» Tasks:
A. In the dyskinesia passage, take the part that opens with the words containing "Note. Precision, Sensitivity, and" and closes with "Dyskinesia impairment scale.". Write it out again with "Sensitivity" substituted by "Recall".
B. Please resume the dyskinesia passage, continuing on from its final sentence.

====== Passage to read ======

Note. Precision, Sensitivity, and F1 score for each class (ie, DIS score 0-4). In addition, the DIS score is summarized toward present (ie, a DIS score 1-4) and absent (ie, a DIS score of 0). For the summarized score in addition to Precision, Sensitivity and F1 score also specificity is calculated. Summarized DIS score = score 0: present; score:1 to 4 absent; Note: some values could not be calculated as the denominator of the equation is 0 (these values are indicated with N/A; ie, no true positives or negatives were predicted).

Abbreviation: DIS, Dyskinesia impairment scale.

The confusion matrices of dystonia duration and amplitude as well as choreoathetosis duration and amplitude for all classes are given in Figure 5. The accuracy results for multiclass prediction of lower leg dystonia measures were 77% for duration and 68% for amplitude. The accuracy results for lower leg choreoathetosis were 30% for duration and 38% for amplitude.

Figure 5.

Confusion matrices for Time Series Classification (TSC) of dystonia and choreoathetosis duration and amplitude classification on the Dyskinesia Impairment Scale (DIS). (A) dystonia duration; (B) dystonia amplitude; (C) choreoathetosis duration; and (D) choreoathetosis amplitude. The confusion matrix results from 5-fold cross-validation. Each participant is represented twice in the final dataset, for a total of 66 predicted labels.

Performance metrics for dystonia duration and amplitude ranged for precision from 0.50 to 0.88, for sensitivity from 0.00 to 0.98, and F1 score from 0.17 to 0.85, with the highest values always corresponding to score 0 and score 4 (Table 2). Overall, performance metrics for choreoathetosis were lower than for dystonia. Choreoathetosis duration and amplitude ranged for precision from 0.24 to 0.41, for sensitivity from 0.25 to 0.57, and F1 score from 0.24 to 0.47.

Discussion

The objective of this study was to explore the feasibility of applying an ensemble TSC method to classify amplitude and duration of distal leg dystonia and choreoathetosis in children and adolescents with dyskinetic CP using a retrospective dataset assembled from different studies. To our knowledge, this is the first study that shows the potential of a TSC algorithm to classify movement disorders from time series data extracted from common videos. Overall, the results are encouraging especially for the summarized scores of dystonia.

====== Provided material ======

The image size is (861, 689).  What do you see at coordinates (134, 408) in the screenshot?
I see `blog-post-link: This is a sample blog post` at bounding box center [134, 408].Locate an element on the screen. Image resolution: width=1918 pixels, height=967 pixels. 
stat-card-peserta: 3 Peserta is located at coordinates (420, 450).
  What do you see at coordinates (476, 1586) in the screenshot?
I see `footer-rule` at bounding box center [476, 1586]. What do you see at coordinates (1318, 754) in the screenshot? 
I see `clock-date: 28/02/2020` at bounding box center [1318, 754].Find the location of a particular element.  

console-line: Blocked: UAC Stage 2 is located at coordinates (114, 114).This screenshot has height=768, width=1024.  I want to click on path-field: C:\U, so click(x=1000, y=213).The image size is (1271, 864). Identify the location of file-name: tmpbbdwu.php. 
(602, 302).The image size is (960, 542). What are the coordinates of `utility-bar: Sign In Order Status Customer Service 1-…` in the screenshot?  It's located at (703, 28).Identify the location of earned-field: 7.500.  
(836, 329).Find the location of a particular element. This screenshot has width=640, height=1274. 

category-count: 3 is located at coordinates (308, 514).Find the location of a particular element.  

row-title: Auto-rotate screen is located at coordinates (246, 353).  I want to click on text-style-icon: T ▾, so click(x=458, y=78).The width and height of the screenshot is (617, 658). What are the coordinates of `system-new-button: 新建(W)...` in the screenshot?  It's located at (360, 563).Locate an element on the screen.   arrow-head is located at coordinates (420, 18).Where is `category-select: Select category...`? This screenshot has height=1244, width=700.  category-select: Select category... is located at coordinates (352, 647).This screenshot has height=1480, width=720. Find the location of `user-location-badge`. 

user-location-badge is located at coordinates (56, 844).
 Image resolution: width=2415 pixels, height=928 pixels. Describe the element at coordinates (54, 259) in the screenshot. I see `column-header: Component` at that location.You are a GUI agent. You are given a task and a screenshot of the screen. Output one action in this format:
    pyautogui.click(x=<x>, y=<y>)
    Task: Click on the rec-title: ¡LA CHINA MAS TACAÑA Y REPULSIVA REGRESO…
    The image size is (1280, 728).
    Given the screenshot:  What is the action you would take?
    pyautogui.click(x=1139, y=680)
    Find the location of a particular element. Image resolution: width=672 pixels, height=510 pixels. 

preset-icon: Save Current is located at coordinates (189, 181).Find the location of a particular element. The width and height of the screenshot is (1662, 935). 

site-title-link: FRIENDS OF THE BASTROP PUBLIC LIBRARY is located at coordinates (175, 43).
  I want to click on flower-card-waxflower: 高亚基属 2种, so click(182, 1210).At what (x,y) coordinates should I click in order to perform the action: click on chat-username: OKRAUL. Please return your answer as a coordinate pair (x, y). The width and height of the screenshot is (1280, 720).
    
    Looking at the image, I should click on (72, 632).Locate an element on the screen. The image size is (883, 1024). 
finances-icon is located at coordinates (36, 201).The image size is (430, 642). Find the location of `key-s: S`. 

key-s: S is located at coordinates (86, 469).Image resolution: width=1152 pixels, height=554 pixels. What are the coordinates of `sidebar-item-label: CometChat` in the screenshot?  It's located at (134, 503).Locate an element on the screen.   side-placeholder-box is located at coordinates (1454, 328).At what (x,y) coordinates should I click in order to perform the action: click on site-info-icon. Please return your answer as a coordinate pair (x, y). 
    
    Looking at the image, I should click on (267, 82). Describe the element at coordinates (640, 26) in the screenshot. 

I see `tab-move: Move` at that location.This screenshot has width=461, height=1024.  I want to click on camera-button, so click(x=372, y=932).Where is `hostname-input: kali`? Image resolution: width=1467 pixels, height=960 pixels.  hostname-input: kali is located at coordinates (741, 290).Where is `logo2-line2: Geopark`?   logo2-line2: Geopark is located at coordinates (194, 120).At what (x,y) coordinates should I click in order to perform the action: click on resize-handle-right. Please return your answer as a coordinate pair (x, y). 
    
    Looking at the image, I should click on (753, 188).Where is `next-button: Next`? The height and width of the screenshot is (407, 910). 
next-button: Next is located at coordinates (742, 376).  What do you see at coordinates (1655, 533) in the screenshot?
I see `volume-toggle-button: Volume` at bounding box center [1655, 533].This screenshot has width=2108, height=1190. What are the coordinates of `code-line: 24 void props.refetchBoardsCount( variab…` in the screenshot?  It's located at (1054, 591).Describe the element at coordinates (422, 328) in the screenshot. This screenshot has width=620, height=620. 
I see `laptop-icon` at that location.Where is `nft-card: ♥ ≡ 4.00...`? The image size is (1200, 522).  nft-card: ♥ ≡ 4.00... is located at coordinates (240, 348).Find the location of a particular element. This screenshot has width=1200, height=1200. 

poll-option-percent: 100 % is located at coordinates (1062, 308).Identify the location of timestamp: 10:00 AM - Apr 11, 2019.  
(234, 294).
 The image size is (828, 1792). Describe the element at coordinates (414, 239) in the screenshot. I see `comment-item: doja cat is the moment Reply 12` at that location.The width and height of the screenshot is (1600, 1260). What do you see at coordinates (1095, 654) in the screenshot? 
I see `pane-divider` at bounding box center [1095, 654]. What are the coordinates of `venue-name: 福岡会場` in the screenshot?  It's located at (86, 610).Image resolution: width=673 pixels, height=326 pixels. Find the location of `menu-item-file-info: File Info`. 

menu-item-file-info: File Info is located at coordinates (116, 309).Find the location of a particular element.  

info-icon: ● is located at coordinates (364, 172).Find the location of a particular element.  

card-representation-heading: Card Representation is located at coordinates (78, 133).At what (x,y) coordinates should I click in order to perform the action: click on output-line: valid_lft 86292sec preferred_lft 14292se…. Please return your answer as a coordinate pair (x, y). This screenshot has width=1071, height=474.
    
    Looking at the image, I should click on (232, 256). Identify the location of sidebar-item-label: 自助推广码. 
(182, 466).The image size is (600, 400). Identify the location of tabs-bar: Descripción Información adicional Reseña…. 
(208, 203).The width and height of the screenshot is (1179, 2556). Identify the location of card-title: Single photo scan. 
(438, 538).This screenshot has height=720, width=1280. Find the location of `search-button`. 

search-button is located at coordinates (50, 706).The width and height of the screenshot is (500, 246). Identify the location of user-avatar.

======

» Task-by-task outputs:
A.
Note. Precision, Recall, and F1 score for each class (ie, DIS score 0-4). In addition, the DIS score is summarized toward present (ie, a DIS score 1-4) and absent (ie, a DIS score of 0). For the summarized score in addition to Precision, Recall and F1 score also specificity is calculated. Summarized DIS score = score 0: present; score:1 to 4 absent; Note: some values could not be calculated as the denominator of the equation is 0 (these values are indicated with N/A; ie, no true positives or negatives were predicted).

Abbreviation: DIS, Dyskinesia impairment scale.

B.
In more detail, among the summarized dystonia duration scores metrics specificity of dystonia amplitude was very high with a value of 1, meaning that no participants without dystonia were predicted as having dystonia by the model on amplitude. On the other hand, specificity was low for dystonia duration (0.6), meaning that 40% of participants without dystonia were predicted. as having dystonia by the model on duration. Reflecting the results for all classes, accuracy was considered acceptable (about 70%) and had promising results especially within the classes 0 and 4. However, the results for the classes in the middle of the scoring system (1, 2, and 3) were low. This low performance was likely due to the scarcity of data within these classes, raising the question of the usefulness predicting these classes with the current dataset. This interpretation also applies to the classification of choreoathetosis, with very low performance metrics for the distinct classes. For choreoathetosis, only the summarized scores (ie, present/absent) lead to results for precision, sensitivity and F1 Score that can be considered acceptable, but a low specificity (ie, 0.50), meaning that 50% of participants without choreoathetosis were predicted as having choreoathetosis by the model.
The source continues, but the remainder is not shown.